»»

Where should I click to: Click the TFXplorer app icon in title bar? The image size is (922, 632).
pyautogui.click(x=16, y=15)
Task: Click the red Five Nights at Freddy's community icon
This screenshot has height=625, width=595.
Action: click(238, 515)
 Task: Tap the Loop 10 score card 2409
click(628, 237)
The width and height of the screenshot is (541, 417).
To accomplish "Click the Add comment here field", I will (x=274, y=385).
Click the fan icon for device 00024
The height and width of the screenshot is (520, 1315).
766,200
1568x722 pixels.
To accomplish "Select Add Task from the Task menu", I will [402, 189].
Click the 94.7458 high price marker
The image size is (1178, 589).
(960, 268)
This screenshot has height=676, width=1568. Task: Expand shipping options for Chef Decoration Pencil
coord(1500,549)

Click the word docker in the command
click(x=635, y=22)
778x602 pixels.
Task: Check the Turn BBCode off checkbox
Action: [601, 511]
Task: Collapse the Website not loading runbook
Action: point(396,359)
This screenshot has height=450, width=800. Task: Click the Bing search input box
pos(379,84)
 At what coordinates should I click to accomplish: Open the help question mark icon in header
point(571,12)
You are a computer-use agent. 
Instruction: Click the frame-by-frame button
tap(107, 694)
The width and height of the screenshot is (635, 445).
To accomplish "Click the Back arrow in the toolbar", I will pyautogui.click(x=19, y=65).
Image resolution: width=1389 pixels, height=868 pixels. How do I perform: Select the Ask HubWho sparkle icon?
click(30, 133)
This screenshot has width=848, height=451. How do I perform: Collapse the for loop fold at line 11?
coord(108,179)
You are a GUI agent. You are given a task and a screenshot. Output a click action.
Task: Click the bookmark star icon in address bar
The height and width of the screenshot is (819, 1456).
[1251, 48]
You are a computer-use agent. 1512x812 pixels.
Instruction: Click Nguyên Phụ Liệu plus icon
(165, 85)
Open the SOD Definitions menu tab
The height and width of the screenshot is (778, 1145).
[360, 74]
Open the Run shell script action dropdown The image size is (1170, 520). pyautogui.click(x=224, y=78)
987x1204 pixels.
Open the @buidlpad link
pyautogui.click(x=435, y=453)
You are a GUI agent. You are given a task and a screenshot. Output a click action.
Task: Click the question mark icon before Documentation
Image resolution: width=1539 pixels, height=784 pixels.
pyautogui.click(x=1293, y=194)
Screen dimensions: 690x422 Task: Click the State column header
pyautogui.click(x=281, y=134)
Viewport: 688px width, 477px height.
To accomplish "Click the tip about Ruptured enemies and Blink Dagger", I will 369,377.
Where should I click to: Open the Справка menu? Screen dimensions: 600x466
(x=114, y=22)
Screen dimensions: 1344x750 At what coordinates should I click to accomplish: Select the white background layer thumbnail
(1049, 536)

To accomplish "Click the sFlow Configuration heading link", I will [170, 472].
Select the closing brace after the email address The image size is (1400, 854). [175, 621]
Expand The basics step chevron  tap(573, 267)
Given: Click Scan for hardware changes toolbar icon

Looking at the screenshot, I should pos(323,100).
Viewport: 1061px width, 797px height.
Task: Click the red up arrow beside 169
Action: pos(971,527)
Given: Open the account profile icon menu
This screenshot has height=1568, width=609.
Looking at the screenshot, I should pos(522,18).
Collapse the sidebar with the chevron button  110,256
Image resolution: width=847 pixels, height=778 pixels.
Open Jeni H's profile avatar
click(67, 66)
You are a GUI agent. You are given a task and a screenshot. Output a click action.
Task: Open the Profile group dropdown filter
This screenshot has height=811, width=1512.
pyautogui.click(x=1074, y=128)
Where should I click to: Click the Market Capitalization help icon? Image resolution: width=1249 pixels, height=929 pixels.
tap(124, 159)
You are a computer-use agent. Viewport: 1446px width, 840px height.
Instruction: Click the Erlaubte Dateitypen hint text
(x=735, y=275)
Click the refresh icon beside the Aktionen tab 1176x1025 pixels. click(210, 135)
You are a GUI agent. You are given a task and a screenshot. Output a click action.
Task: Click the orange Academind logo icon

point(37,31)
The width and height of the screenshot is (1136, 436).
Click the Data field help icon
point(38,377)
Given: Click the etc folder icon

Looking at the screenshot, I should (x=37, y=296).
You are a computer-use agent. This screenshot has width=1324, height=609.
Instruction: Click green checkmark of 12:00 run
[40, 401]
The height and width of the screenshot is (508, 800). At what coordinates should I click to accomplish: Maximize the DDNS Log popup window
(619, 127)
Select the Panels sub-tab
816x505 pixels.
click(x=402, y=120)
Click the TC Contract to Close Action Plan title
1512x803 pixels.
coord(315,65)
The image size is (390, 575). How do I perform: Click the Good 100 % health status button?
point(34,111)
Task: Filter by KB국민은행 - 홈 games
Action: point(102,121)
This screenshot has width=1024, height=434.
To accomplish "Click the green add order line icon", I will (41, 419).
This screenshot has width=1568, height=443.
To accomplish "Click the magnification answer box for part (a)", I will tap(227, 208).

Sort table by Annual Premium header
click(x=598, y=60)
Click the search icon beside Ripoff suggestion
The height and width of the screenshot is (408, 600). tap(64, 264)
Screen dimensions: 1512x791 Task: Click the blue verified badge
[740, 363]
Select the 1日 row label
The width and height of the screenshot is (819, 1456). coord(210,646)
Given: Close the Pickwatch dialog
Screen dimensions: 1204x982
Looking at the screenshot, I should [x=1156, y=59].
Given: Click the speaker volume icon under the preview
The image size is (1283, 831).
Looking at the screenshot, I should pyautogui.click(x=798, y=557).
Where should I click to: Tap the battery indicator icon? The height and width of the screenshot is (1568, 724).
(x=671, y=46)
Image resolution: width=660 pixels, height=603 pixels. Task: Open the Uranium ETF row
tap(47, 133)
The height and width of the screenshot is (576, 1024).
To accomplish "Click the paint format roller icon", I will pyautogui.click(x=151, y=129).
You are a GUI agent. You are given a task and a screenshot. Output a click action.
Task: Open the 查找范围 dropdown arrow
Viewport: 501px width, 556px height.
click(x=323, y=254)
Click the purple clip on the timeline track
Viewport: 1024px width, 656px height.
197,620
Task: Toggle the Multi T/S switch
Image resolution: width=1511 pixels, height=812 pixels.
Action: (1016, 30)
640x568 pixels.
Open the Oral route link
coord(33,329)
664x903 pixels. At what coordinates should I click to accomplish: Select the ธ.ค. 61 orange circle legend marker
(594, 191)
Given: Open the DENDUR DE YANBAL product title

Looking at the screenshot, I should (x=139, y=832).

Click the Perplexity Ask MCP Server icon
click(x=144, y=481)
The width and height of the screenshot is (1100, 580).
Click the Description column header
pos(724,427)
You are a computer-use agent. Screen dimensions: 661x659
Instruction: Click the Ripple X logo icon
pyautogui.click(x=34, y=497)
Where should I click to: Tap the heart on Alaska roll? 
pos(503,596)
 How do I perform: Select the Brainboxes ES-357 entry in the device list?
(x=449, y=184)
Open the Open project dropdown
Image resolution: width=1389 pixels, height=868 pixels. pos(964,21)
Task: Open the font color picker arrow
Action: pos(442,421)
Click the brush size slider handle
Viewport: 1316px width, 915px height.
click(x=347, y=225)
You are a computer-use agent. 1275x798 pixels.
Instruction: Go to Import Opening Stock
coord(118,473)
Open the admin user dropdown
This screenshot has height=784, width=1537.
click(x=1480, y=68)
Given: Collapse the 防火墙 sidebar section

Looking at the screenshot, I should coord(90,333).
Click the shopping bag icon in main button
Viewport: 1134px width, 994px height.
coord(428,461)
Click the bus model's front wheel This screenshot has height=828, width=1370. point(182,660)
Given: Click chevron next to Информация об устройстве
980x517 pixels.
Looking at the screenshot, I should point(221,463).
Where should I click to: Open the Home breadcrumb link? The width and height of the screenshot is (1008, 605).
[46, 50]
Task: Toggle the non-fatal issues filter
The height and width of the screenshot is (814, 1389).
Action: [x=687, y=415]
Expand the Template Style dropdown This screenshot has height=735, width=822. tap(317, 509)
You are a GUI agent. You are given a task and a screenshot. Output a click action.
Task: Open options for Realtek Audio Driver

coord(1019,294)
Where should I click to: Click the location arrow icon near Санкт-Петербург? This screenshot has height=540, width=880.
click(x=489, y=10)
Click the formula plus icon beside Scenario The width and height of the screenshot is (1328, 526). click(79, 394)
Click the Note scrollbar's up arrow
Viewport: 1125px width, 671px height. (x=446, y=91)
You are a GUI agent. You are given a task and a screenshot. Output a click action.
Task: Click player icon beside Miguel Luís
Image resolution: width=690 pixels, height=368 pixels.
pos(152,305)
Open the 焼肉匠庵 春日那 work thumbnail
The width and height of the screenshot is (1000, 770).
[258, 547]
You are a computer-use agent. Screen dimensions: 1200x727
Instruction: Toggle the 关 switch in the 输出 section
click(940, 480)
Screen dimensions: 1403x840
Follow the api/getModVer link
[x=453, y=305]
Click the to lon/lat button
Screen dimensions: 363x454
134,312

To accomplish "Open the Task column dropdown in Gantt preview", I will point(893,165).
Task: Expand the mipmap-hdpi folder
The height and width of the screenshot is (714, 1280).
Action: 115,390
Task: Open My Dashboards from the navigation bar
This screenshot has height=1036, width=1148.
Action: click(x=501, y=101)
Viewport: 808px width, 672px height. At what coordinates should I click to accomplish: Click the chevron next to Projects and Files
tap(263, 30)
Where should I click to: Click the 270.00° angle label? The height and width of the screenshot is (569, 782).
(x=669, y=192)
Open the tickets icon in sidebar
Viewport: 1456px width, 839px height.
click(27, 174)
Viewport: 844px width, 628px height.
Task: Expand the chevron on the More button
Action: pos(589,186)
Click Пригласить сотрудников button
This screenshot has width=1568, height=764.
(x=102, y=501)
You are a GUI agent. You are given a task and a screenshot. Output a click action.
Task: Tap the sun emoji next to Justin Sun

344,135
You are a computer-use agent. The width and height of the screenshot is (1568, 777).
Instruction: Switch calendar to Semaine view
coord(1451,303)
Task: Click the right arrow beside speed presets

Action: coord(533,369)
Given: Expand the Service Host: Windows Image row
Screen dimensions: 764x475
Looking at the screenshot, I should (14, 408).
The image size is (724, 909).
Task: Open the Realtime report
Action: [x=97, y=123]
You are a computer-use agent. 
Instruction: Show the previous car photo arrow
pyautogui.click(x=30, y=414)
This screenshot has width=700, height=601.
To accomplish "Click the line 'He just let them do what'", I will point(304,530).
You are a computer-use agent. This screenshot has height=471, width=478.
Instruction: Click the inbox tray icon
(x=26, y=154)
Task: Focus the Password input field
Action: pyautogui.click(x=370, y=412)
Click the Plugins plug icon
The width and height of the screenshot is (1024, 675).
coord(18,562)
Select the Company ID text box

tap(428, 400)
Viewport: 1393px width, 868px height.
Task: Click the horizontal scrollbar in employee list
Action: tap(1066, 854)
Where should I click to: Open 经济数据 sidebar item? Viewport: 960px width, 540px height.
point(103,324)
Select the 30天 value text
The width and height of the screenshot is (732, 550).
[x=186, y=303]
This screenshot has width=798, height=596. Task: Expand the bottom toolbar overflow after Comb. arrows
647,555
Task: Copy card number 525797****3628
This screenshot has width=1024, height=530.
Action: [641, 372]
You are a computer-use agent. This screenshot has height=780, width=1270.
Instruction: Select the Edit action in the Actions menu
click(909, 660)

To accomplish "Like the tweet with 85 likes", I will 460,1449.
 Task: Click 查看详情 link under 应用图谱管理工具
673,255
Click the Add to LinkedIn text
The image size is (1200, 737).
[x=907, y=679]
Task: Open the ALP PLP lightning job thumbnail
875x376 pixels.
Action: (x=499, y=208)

««

Problem statement: Return the lines of the listing above exactly as they appear, starting with the first and stopping after the line that holds "The width and height of the screenshot is (541, 417).".

Reply:
Where should I click to: Click the TFXplorer app icon in title bar? The image size is (922, 632).
pyautogui.click(x=16, y=15)
Task: Click the red Five Nights at Freddy's community icon
This screenshot has height=625, width=595.
Action: click(238, 515)
 Task: Tap the Loop 10 score card 2409
click(628, 237)
The width and height of the screenshot is (541, 417).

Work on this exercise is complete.